7.1. Validating PressMint corpora
The XML structure of PressMint corpora can be validated via RelaxNG schema produced as a customisation of the TEI Guidelines.
The TEI customisation is written as a TEI ODD document, which is, in fact, the XML version of this document, and is available in the TEI/ directory of the PressMint GitHub repository. The XML contains not only the prose guidelines, but also the formal specification of the TEI schema, which is given in the Appendix A. In the XML it contains the formal schema specification, while in the on-line version this is converted to a reference to all the elements, attributes and classes used in PressMint corpora --- quite a lot, as the PressMint schema has been left open enough to accommodate differing requirements in the encoding.
The ODD document is not immediately useful for XML validation but has to be converted with standard TEI XSLT stylesheets to a RelaxNG schema. The TEI ODD and its RelaxNG schema (PressMint.rng (and the HTML guidelelines) are always kept in sync. This schema should be used to check that PressMint component files validate against TEI, typically using Jing (cf. Contributing to PressMint.
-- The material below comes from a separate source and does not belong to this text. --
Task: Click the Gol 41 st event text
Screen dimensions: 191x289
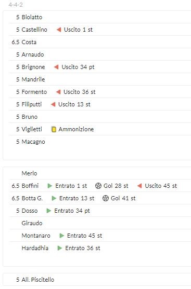Action: pos(123,198)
7.2. Finalisation of corpora
While the vast majority of converting source encodings into the PressMint corpus format is left to the compilers of a corpus, there are a few metadata elements that can be produced by a common script on the basis of nearly finished corpora, which then results in the final version of the corpus for a particular release. This includes setting the date, edition and handle under which the corpus will be distributed, and also calculating the size of the corpus (cf. the Sections on Extents and on Tags declaration). The script for finalisation can be found in the Scripts/ directory of the PressMint GitHub repository and the README file briefly explains its function; more comments can be found in the script itself.
7.3. Conversions
A TEI encoded document is, in general, not meant to be used directly by software programs, rather, it serves as an interchange and storage format. The PressMint project has produced various scripts to down-convert the XML encoded corpora to other formats and they can be found in the Scripts/ directory of the PressMint GitHub repository, with the README file listing them and explaining their function. In short, the scripts convert the PressMint XML to plain text, to CoNLL-U, and to vertical format. There is also a script that takes a PressMint corpus and makes from it a sample for inclusion to the PressMint GitHub repository.
8. Contributing to PressMint
The PressMint GitHub repository contains these guidelines, the PressMint XML schemas, the scripts used to validate, finalise and convert the PressMint TEI XML corpora to derived formats, and samples of the PressMint corpora. There are four main branches in the repository:
- main is the default branch used for the synchronisation of other branches. It is also used for releasing sample files that correspond to published corpora.
- data serves as a pushing place for new sample files in ./Data/PressMint-XX directories.
- devel: development of scripts and documentation.
The validation procedure for corpora is explained in the Section on Validating PressMint corpora, while the technical aspects of contributing corpora is further explained in the CONTRIBUTING file of the repository.
9. Acknowledgements
The work on these recommendations was funded by the CLARIN Research Infrastructure for Language Resources and Tools.